Значит, увидели. Значит, это мне не показалось.

Значит, действительно появился второй.

— Слышь, Вовчик, как, спрашивается, добираться будем? После одиннадцати на автобусе вряд ли уедем, а четырех мужиков ночью никто не возьмет, — Генка упорно не хочет оставить меня в покое.

Ладно. Потом как-нибудь я разберусь с собой, когда мешать не будут.

— Так что вы предлагаете?

— Мы-то ничего, как всегда, а Илик предлагает сброситься и купить машину. Что-нибудь типа «Запорожца», а? Что скажешь?

— Это идея, — говорю я, — номер один, — и засыпаю.

«Девятый вал» ждал нас. У фальшивых колонн выстроились официантки.

— Приехали? — спросили они хором, криво улыбаясь.

Мы начали выгружать аппаратуру.

— Значится, приехали? — очевидно не очень доверяя своим глазам, спросила нас пожилая женщина в белой куртке, сидящая у пальмы, разминая папиросу.

Сцена маленькая и грязная.
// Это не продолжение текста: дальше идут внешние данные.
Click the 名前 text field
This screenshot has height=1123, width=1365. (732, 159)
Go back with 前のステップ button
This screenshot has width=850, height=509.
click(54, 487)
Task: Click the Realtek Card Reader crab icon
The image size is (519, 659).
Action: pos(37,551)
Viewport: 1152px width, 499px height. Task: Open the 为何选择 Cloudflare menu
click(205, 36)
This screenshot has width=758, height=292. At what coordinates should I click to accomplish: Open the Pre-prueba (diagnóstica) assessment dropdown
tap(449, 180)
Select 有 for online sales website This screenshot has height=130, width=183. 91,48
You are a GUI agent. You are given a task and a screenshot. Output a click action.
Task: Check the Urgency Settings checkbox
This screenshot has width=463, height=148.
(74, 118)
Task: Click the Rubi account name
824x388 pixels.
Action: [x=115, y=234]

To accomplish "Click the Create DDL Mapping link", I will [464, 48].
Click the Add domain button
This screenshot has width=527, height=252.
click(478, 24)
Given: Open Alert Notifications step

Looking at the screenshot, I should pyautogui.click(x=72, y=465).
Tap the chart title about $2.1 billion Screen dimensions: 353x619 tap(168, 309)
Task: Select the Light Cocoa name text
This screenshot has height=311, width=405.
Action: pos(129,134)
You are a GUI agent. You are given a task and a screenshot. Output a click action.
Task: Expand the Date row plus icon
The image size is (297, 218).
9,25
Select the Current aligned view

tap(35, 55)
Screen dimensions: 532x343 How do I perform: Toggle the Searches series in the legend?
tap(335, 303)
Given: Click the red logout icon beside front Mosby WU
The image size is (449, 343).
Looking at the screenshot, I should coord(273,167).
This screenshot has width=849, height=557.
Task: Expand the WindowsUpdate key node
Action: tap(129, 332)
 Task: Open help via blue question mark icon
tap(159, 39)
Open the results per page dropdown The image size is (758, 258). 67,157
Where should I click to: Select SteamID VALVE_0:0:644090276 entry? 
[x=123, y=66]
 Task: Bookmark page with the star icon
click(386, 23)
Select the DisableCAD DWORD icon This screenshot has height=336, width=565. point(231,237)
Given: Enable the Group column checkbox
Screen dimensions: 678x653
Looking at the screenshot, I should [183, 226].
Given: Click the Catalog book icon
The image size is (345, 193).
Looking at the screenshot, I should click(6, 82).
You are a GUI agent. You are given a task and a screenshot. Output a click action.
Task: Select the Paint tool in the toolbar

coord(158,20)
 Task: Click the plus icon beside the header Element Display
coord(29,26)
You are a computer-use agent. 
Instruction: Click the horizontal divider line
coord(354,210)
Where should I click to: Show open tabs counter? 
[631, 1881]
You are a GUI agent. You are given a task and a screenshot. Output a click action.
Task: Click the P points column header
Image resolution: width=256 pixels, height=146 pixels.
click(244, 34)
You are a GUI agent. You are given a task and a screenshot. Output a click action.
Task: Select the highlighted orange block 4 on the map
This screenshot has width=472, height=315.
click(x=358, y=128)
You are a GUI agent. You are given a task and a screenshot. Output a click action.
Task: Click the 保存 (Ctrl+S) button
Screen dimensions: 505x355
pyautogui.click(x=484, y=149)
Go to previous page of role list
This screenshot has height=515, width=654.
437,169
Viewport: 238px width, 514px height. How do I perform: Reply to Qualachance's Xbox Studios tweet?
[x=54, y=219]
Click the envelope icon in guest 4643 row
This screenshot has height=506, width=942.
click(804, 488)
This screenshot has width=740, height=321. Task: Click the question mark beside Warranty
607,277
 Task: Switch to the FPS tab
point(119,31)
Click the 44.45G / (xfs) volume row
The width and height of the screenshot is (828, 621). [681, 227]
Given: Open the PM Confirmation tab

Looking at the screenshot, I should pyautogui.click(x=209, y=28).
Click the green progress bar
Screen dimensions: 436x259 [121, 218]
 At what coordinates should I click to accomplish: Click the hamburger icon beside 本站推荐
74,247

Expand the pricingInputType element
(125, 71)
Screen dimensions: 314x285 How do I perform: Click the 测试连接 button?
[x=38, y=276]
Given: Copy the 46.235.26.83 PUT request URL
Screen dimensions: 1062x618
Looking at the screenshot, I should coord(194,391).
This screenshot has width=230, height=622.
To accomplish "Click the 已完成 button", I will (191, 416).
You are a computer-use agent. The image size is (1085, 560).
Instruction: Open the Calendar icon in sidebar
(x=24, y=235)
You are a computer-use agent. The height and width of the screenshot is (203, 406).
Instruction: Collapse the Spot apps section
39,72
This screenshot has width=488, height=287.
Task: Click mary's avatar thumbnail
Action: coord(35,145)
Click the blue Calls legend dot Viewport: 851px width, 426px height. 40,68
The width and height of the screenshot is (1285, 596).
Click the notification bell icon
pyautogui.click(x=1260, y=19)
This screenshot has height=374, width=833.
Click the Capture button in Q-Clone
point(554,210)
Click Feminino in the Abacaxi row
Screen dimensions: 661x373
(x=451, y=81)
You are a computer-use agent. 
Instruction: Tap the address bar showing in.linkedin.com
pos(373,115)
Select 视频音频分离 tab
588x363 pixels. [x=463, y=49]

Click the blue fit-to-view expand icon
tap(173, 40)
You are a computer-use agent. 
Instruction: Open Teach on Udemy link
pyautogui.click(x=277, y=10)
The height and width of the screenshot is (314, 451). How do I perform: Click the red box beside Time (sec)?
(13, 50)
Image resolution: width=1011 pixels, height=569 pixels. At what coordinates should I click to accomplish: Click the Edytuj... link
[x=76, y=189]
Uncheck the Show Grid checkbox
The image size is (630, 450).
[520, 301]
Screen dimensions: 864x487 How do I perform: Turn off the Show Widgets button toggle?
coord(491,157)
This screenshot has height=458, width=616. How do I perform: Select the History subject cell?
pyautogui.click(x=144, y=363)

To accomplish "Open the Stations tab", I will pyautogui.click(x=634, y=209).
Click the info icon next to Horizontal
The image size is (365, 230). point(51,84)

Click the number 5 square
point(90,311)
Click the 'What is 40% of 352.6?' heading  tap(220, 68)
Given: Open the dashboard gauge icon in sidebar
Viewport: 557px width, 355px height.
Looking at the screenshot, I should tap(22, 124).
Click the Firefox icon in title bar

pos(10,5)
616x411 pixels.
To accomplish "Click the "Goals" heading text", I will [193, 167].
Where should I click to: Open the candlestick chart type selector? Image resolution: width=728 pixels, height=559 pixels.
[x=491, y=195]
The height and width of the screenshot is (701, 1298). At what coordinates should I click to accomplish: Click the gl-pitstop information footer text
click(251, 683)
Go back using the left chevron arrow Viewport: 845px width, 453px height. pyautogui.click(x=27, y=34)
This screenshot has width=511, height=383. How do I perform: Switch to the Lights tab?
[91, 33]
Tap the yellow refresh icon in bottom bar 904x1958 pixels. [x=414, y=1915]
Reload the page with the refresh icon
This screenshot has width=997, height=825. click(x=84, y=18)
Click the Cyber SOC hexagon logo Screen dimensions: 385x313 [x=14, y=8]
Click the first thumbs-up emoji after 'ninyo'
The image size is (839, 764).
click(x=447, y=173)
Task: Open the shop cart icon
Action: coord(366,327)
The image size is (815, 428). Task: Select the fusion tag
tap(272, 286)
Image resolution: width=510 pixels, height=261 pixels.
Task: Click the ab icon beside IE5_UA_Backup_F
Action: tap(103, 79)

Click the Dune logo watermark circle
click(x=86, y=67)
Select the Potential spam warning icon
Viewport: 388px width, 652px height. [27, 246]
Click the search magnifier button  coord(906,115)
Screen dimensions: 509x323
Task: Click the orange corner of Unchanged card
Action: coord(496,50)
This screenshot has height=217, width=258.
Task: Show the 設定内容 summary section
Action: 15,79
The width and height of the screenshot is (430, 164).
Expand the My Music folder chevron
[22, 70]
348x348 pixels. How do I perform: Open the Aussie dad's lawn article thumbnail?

Непривычно после огромных залов Домов культуры устанавливать аппаратуру на свином пятачке.

— Значит приехали? — спросил нас директор — обладатель круглой и лысой, как плафон, головы на тонком проводе шеи.

Мы не возражали.

Его хитрые глаза так и бегали, казалось, они могли найти себе места на этом светящемся лице.

— Так, хлопцы, на крайний случай чего, хочу предупредить, у меня на это место желающих до (тут он сказал слово, выражающее, по его мнению, точное количество желающих работать на этом месте) и добавил:

— Теперь, значит, чтобы проверить ваш уровень, сыграйте мне «Лебединую верность».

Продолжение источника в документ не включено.